Volunteering can be both social and professional. If you are lucky, you can find mentors to take you in and train you, till you find your footing and get absorbed eventually.
For a new immigrant, volunteering is an effective way to make friends and blend into the social fabric.
Apart from valuable karmic points for a place in heaven, volunteering allows you strategic brownie points on your CV as well.
Once I opened my mind to the idea, destiny took a new turn. When a volunteering opportunity came my way, I jumped in. The hands on learning experience connected me with the local market and helped me work independently shortly thereafter.
The trick is to be flexible, keep the spirit unbreakable and goal unshakeable. Slowly, the fog lifted and some semblance of normalcy returned after a long time.
While volunteering worked for me, it may not always have a happy ending for all.
Volunteering can also spell exploitation. There’s a fine line between the two. Newspapers frequently report employers taking advantage of volunteers. Students and new immigrants are hired to work without pay for long periods to save costs. That is against Canadian law.
Other than that, volunteering helps you be the change that you seek in your new life. It was good to hold the reigns after a long time.

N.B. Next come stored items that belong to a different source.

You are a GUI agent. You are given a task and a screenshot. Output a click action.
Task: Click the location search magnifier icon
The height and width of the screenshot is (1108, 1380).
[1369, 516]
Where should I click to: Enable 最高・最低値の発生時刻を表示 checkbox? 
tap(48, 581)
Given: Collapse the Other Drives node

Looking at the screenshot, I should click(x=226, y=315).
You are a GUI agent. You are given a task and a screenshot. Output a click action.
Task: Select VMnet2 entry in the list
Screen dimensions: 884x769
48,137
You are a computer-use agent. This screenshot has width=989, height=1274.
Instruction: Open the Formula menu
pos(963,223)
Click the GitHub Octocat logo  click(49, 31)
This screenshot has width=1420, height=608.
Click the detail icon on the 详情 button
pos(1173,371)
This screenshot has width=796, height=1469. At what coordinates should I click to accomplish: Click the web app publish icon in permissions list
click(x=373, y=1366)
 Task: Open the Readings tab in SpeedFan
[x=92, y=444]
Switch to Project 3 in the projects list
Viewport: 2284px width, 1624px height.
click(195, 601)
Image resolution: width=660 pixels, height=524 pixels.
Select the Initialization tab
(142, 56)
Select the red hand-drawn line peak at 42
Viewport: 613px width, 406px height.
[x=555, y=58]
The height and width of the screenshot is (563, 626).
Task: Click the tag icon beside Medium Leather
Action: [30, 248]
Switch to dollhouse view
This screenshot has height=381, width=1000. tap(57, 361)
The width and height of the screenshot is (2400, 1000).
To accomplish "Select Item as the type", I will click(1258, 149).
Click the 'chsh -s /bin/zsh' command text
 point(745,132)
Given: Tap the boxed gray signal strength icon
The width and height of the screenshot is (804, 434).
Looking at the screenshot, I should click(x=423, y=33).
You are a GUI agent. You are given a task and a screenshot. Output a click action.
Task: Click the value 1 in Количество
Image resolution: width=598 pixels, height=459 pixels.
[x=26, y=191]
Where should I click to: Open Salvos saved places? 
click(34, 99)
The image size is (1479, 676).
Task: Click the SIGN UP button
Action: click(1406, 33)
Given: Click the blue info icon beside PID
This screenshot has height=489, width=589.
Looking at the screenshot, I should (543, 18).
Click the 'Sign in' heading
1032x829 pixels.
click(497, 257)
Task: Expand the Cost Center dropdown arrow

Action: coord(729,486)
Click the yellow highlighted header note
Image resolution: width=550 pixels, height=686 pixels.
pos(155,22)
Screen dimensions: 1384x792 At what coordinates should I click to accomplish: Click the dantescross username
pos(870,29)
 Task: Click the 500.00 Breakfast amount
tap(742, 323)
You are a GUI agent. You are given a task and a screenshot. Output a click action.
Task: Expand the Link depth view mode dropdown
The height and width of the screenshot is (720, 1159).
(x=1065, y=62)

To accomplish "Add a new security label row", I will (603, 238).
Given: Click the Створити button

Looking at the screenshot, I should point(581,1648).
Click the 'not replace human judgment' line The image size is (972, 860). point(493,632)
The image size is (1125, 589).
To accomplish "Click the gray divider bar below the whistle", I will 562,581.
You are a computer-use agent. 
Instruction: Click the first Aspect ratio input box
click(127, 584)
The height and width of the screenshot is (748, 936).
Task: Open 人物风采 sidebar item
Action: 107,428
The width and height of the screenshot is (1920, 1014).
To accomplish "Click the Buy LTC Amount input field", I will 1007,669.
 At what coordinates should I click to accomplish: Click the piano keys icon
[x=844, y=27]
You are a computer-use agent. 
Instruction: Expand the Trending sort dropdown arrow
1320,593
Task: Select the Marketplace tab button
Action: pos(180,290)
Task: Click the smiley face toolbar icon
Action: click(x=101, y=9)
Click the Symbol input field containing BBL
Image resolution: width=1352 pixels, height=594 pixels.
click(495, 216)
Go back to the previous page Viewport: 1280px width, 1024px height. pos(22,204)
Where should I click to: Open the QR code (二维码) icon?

We had finally entered the workforce, done up our apartment and settled our kids in schools. We could differentiate between east and west in the subway, travel in a bus without ending up in some strange part of town and fix a few things around the house.
It was mid September. Fall was setting in, bringing new colours into our lives. The nip in the air made the leaves deepen to brilliant shades of red.
I stopped counting the stars through sleepless nights and thanked them instead. The festive season was round the corner. We had good reason to celebrate.
Just as we were beginning to appreciate the privileges of our SIN and PR cards in this scenic country, we got a frantic call from my daughter who is studying in Montreal.
She had lost her wallet with everything in it –money and several important cards!